Maristela Kubitschek diz que não concordou com a investigação das causas da morte de seu pai pela Comissão Nacional da Verdade, e que o povo brasileiro não teria coragem de matar um líder tão carismático e que amava tanto
Dia 22 de agosto de 1976, faltavam cinco minutos para as seis da tarde. Na agitada via Dutra, que liga a cidade de São Paulo ao Rio de Janeiro, o Opala de placa NW-9326 é atingido na traseira por um ônibus de turismo, e, desgovernado, invade a contramão e bate em cheio na dianteira do caminhão Scania placa ZR-0398. Os dois passageiros do veículo de passeio morrem na hora: o ex-presidente Juscelino Kubitschek de Oliveira – que estava prestes a completar 74 anos – e seu motorista, Geraldo Ribeiro. Desse momento até o mês de abril de 2014, o Brasil viveu por quase 38 anos com uma incerteza: JK sofrera um acidente ou havia sido vítima de um atentado cometido pelo regime militar que governava o país?
No início deste ano, a Comissão Nacional da Verdade – criada pela Lei 12528, de 2011, e que tem por finalidade apurar violações de Direitos Humanos ocorridas entre 18 de setembro de 1946 e 5 de outubro de 1988 – anunciou o relatório sobre a investigação das causas da morte de JK. “O ex-presidente Juscelino Kubitschek de Oliveira e seu motorista Geraldo Ribeiro morreram em decorrência de lesões contundentes sofridas quando da colisão frontal.
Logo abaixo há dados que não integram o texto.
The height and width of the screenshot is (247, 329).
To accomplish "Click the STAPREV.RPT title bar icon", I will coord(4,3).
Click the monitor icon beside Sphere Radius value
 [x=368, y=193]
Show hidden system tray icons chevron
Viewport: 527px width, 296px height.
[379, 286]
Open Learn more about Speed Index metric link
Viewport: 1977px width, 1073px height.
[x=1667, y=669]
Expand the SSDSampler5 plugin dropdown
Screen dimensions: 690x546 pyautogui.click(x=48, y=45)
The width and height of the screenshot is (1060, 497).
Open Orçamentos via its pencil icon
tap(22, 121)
Não há nos documentos, laudos e fotografias trazidos para a presente análise qualquer elemento material que, sequer, sugira que o ex-presidente e seu motorista tenham sido assassinados, vítimas de homicídio doloso. O conjunto de vestígios materiais indicam que eles morreram em virtude de um acidente de trânsito”, diz o laudo divulgado pela comissão no dia 22 de abril.
Um ponto que deixava a teoria de assassinato mais crível foi a descoberta de um fragmento metálico no crânio do motorista de JK, na época em que foi realizada a exumação de seu corpo, em 1996. A Comissão Nacional da Verdade, porém, enviou o material para a perícia da polícia federal, que concluiu se tratar de um cravo usado para sustentar a tampa do caixão de Geraldo Ribeiro. Coincidências também ajudaram a culpar a ditadura militar, já que entre os anos de 1976 e 1977, três grandes nomes da política brasileira morreram de forma súbita: Kubitschek, no acidente de carro; João Goulart, que teria sofrido um infarto; e Carlos Lacerda, que fora internado com pneumonia.
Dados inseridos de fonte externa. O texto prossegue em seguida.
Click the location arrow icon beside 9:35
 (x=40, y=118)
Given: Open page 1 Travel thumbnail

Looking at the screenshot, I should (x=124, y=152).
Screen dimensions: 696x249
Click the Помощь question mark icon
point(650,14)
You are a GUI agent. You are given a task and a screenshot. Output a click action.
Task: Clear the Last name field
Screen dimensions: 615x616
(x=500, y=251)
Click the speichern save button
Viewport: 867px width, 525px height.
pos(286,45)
“Eu acredito nos desígnios de Deus, e segundo as condições do acidente em que papai morreu, seria quase impossível ser um atentado. Nem James Bond conseguiria fazer algo tão exato. Além disso, na época de sua morte, não havia mais o clima de perseguição no país. Ao contrário, ele poderia até ajudar na redemocratização do Brasil, de forma pacífica”, diz a arquiteta Maristela Kubitschek, filha de Juscelino. Para ela, o povo brasileiro poderia fazer de tudo, menos assassinar o presidente que tanto amava. “O impacto da morte de papai foi muito grande, e as pessoas preferiam acreditar no ato de violência contra ele, do que em acidente. Não queriam pensar que estivesse morto”, conclui.
Em 2013, a Comissão da Verdade de São Paulo chegou a analisar o mesmo caso, e o parecer foi acompanhado de 90 provas materiais para afirmar que o acidente, na verdade, teria sido proposital, ou seja, um atentado. O presidente da comissão, o vereador Gilberto Natalini (PV), lembrou que muitos passageiros do ônibus de turismo disseram, na época da morte de JK, que não sentiram a colisão com o Opala.
Independente de quem está com a razão, Maristela Kubitschek diz ter sido contra a investigação do caso pelas comissões. “Ainda durante o regime militar, foi feita uma análise do acidente, com o mesmo resultado. Não cheguei a ver os pareceres da Comissão da Verdade de São Paulo e da Comissão Nacional da Verdade. Mas recebi um telefonema com o resultado da investigação, antes de ser divulgado. Disseram que papai realmente havia morrido devido a um acidente. Isso é o que eu sempre soube”.